Ex-Packard plant owner strikes plea deal with feds

Robert Snell
The Detroit News

Detroit — Controversial real estate investor Romel Casab pleaded guilty Friday to a low-level felony and could receive zero prison time one year after being indicted on marijuana and gun charges that carry a 20-year penalty.

Casab, 56, a former owner of the Packard Motor Car Co. plant in Detroit, admitted Friday in federal court that he knew a tenant at his Romulus warehouse was growing marijuana but failed to alert law enforcement.

The plea deal brought a quiet end to a high-profile case that burst into the spotlight more than five years ago involving the state’s nascent medical marijuana industry and Casab, the one-time owner of a decrepit industrial plant that served as a symbol of Detroit’s decades-long decline.

In April 2011, federal drug agents conducted a series of daylight raids at Casab’s home in Commerce Township, a Novi medical marijuana dispensary, a Detroit strip club, banks and other Metro Detroit locations, seizing a Ferrari sports car, a 1928 Studebaker, a 2001 Harley Davidson and jewelry.

The raids marked the highest-profile law-enforcement action since voters approved the Michigan Medical Marijuana Act in 2008. The raids sparked fears of a broader crackdown on medical marijuana dispensaries — fears that proved unfounded.

The U.S. Drug Enforcement Administration raids came a year after Casab made headlines when he sued a local art gallery that removed a mural from the Packard plant reportedly painted by famed graffiti artist Banksy.
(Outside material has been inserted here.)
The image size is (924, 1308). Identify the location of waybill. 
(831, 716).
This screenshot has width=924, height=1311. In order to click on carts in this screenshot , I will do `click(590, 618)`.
Casab wasn’t charged until December 2015. That’s when he was indicted and accused of conspiring to sell marijuana from February 2009 until May 2011. He also was indicted on two firearm charges and accused of maintaining a drug facility at the Romulus warehouse.

While swearing to tell the truth Friday, Casab raised his right hand while clutching a portable oxygen tank in his left and pleaded guilty to a single count: misprision of felony.
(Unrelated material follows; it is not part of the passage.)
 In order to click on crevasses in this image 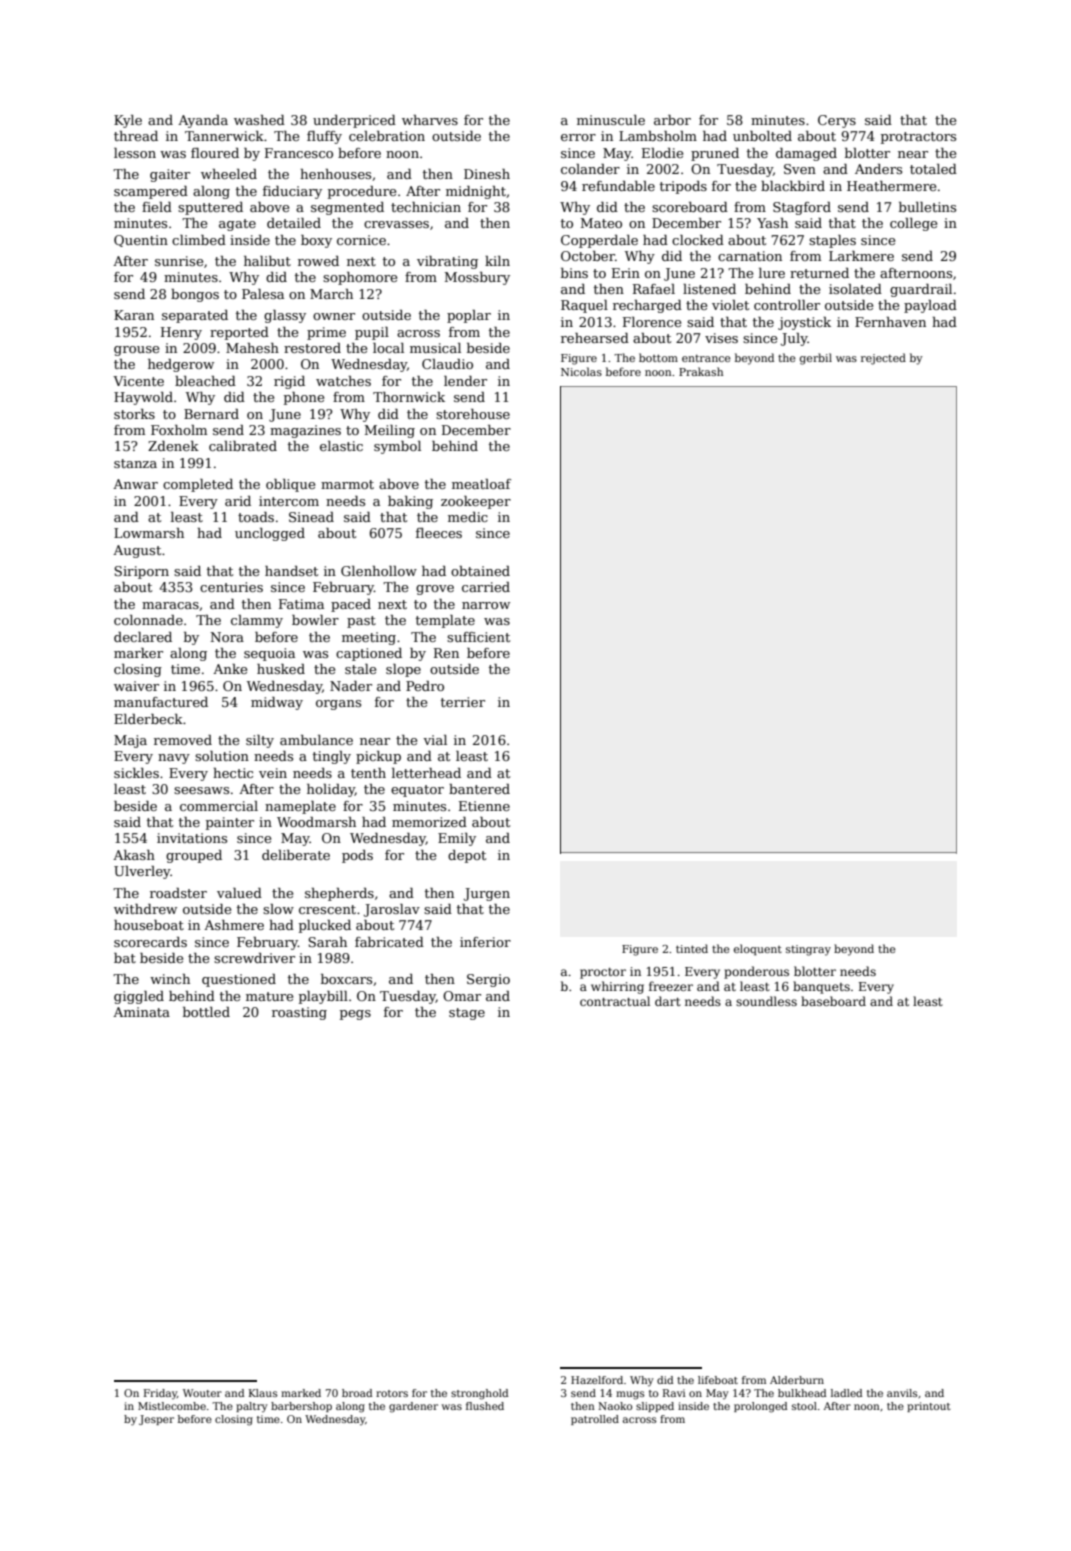, I will do `click(396, 224)`.
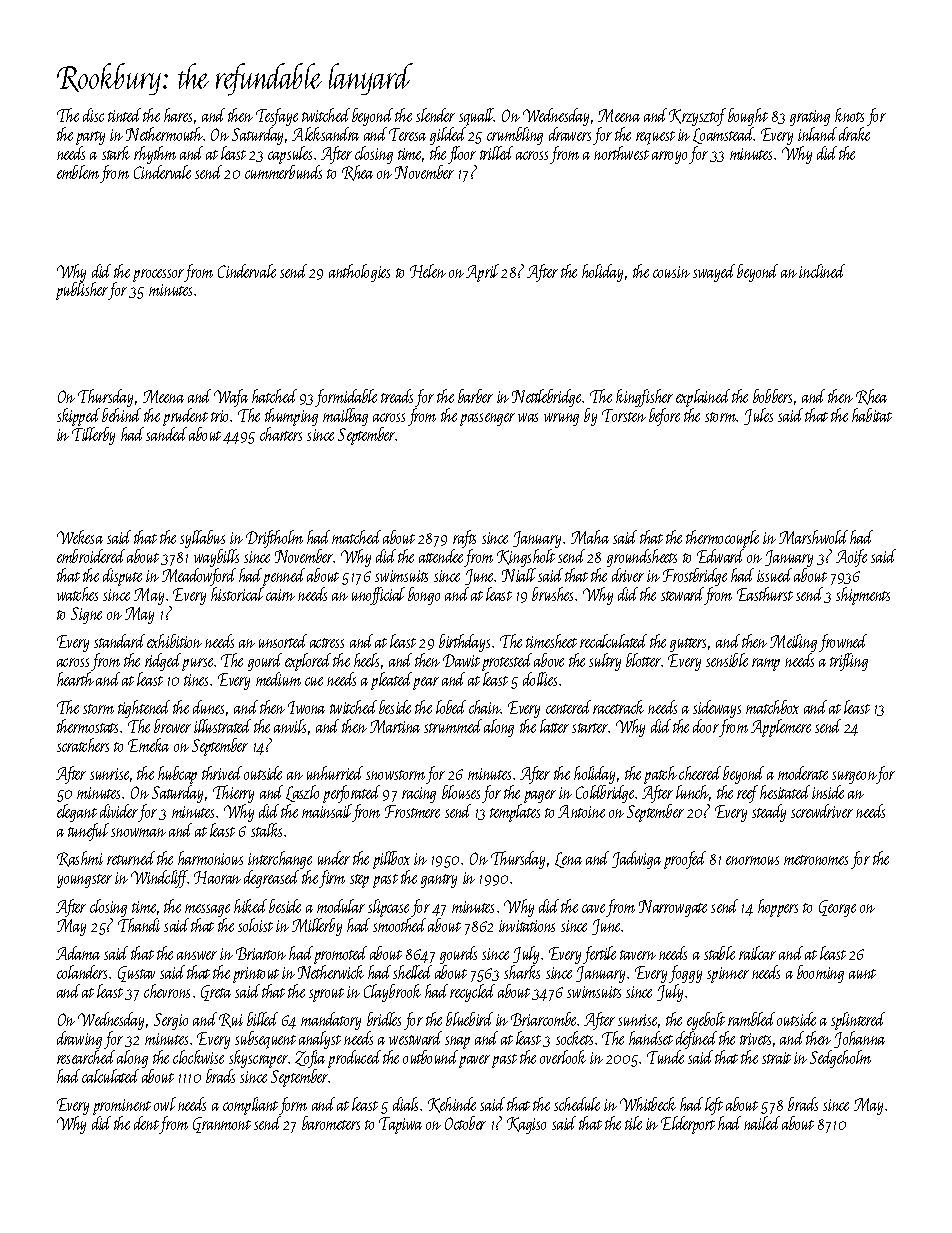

“I leased out a building to a gentleman who grew marijuana in it,” Casab told U.S. District Judge Stephen Murphy.

The “gentleman” was identified in court as “J.S.”

“This gentleman had 2.5 kilos of marijuana, and you knew he was growing it?” Murphy asked.
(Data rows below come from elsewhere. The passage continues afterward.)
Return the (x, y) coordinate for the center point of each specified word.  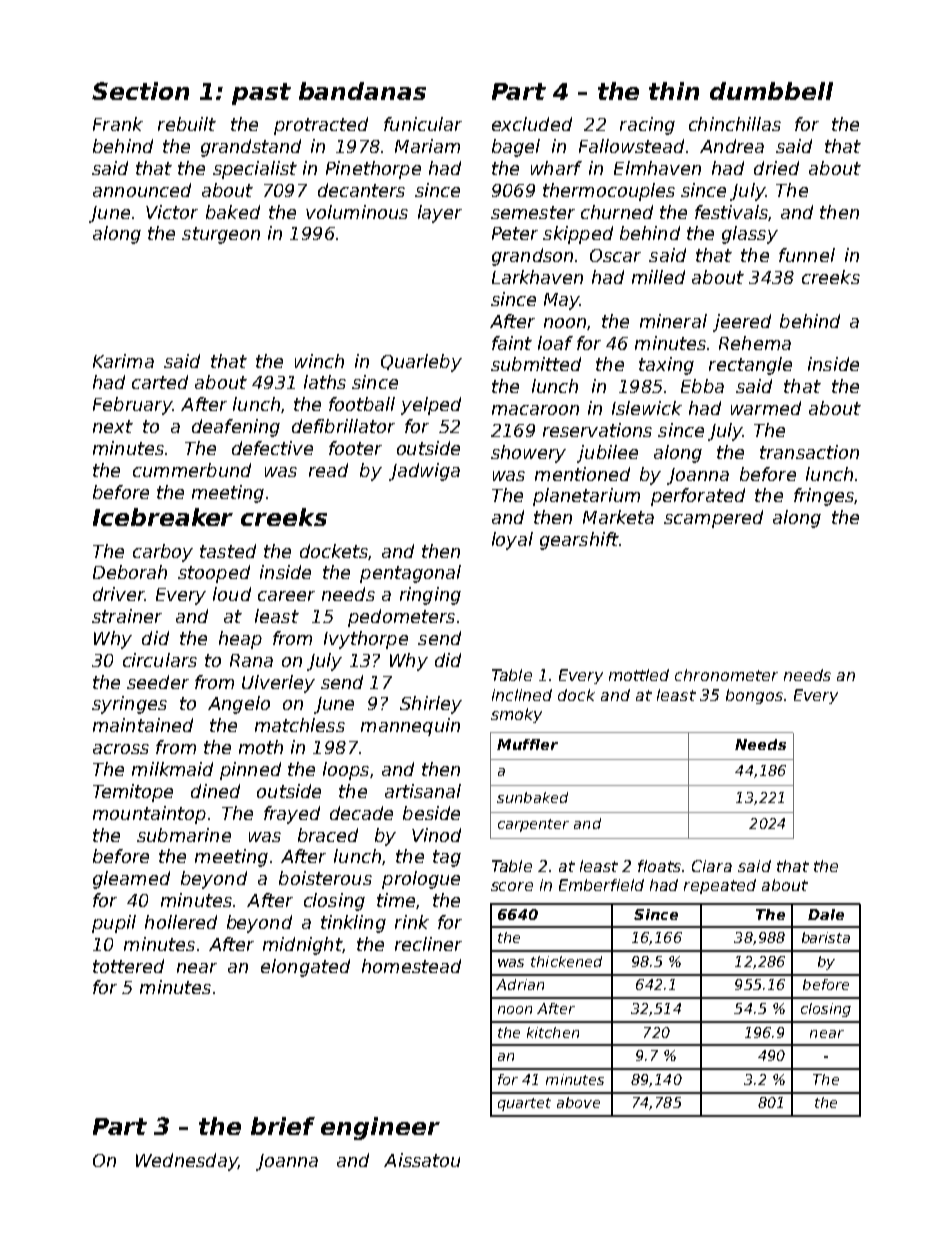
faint (512, 343)
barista (826, 937)
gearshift (579, 541)
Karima (123, 361)
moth (261, 747)
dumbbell (771, 91)
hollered (181, 922)
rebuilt (187, 124)
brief (283, 1126)
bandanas (362, 91)
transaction (809, 452)
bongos (754, 696)
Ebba (702, 386)
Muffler (527, 744)
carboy (163, 553)
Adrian (520, 984)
“Yes, your honor,” Casab said.

“And you did not do anything about it, specifically, notify authorities...?” the judge asked. “Is that correct?”

“Yes,” Casab said.

“Can I sit down?” Casab said, still holding the oxygen tank. “I ran out of air.”

Casab is scheduled to be sentenced March 17. The sentencing guidelines, which are advisory, call for a sentence of 0-6 months.

“I can’t guarantee I will follow it,” Murphy told Casab. “Whether I do or don’t, that’s not a reason to back out of your plea.”

In April 2011, federal agents searched Casab’s warehouse at at 29100 Northline Road and found marijuana growing equipment, irrigation tubs, temperature and humidity controls, ballasts, grow lights and more than 40 kilograms of a mixture substance containing marijuana and 374 marijuana plants, according to the indictment.

It also alleged that Casab collected $20,000 in rent payments from people who were growing marijuana at the facility.

Casab, a convicted felon, also was charged with illegally possessing a .38 caliber Smith & Wesson revolver and a 9mm caliber “Lady Smith” semi-automatic pistol.

The charges listed in the indictment carried penalties of up to 20 years in prison and $8 million in fines. Casab is free on a $10,000 unsecured bond.